My father asked me tonight if I’d learned anything at ‘that conference’ I went to, and whether I would change anything from my last books as a result.
So it’s perfect, as it is?
Yes, Dad. It’s as perfect as I could make it. I went to the conference for the NEXT book. All the workshops I picked were about the next project.
A little while later he tried again, trying to convince me that I didn’t understand his initial question. Wouldn’t I change things, if I was starting over now?
No. The book is what it needed to be.
He sighed, sure that I wasn’t getting his point.
I know he didn’t get mine.
Every day you’d write a different book. Every day your words are new.
You can’t look back. The last project is finished.
There is no point writing if you’re not trying to write the best book you can, at the time.
There’s not point thinking about what you should/could/would do once it’s out, though. Once it’s in the publisher’s hands, it’s no longer yours to fret over. It’s gone. It has its own life. It makes its own connections with readers.

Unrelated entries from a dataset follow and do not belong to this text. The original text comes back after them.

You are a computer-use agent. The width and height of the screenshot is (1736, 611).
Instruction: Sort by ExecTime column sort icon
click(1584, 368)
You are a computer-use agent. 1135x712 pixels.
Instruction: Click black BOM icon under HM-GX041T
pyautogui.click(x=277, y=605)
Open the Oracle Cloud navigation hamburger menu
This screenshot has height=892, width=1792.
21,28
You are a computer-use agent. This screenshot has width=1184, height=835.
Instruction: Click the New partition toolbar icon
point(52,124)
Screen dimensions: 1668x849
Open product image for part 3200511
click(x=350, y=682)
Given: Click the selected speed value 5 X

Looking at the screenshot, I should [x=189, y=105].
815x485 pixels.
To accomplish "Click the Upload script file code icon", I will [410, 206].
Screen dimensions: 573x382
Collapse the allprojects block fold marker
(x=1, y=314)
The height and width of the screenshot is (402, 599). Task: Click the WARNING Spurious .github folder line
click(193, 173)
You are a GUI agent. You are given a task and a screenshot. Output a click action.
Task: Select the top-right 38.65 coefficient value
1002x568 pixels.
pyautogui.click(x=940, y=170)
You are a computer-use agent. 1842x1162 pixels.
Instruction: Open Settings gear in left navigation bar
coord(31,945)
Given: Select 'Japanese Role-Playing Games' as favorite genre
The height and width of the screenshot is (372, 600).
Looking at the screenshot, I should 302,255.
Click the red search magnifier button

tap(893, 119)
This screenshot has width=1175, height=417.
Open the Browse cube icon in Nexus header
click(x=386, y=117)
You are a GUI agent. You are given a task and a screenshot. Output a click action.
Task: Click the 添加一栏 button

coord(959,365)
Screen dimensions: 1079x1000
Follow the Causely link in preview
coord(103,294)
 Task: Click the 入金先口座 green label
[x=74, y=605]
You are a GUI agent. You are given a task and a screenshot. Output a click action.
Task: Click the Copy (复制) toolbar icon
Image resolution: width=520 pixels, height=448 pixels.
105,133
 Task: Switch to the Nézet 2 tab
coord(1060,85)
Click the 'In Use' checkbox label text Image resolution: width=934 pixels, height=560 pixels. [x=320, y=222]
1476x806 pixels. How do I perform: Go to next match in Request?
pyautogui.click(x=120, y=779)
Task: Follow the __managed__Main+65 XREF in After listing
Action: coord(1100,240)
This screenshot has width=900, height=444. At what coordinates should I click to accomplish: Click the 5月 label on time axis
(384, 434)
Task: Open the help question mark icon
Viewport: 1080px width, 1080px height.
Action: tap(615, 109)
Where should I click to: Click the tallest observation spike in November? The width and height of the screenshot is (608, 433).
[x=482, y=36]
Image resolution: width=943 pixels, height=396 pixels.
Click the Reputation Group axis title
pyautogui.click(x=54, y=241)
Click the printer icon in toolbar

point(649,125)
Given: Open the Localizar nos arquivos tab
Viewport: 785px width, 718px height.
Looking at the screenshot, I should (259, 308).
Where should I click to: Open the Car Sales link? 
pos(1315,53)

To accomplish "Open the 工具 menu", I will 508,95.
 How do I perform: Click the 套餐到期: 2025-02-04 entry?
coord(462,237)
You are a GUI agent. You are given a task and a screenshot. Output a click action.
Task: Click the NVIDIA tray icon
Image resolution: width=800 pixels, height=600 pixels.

Luckily, Grace is doing just fine. I don’t have to worry about ways I may have failed her. I poured the best I had into her world. It’s done. She’s being well received. Is she perfect? Well, probably not. But she’s as perfect as I could make her at the time, which means, Yes. She is.
It’s like raising children. You do the best you can, and then you send them out into the world. If your personal imperfections cause trouble for your kids as adults, there’s no point beating yourself up about it, or even contemplating what you could have done differently. You did the best you could at the time, and now you have to look toward the future and doing even better.
Behind us lies the way of madness. There can be no room for regret, only moving forward, to become the best we can be for the next project. We learn to improve for the future, not to improve the past.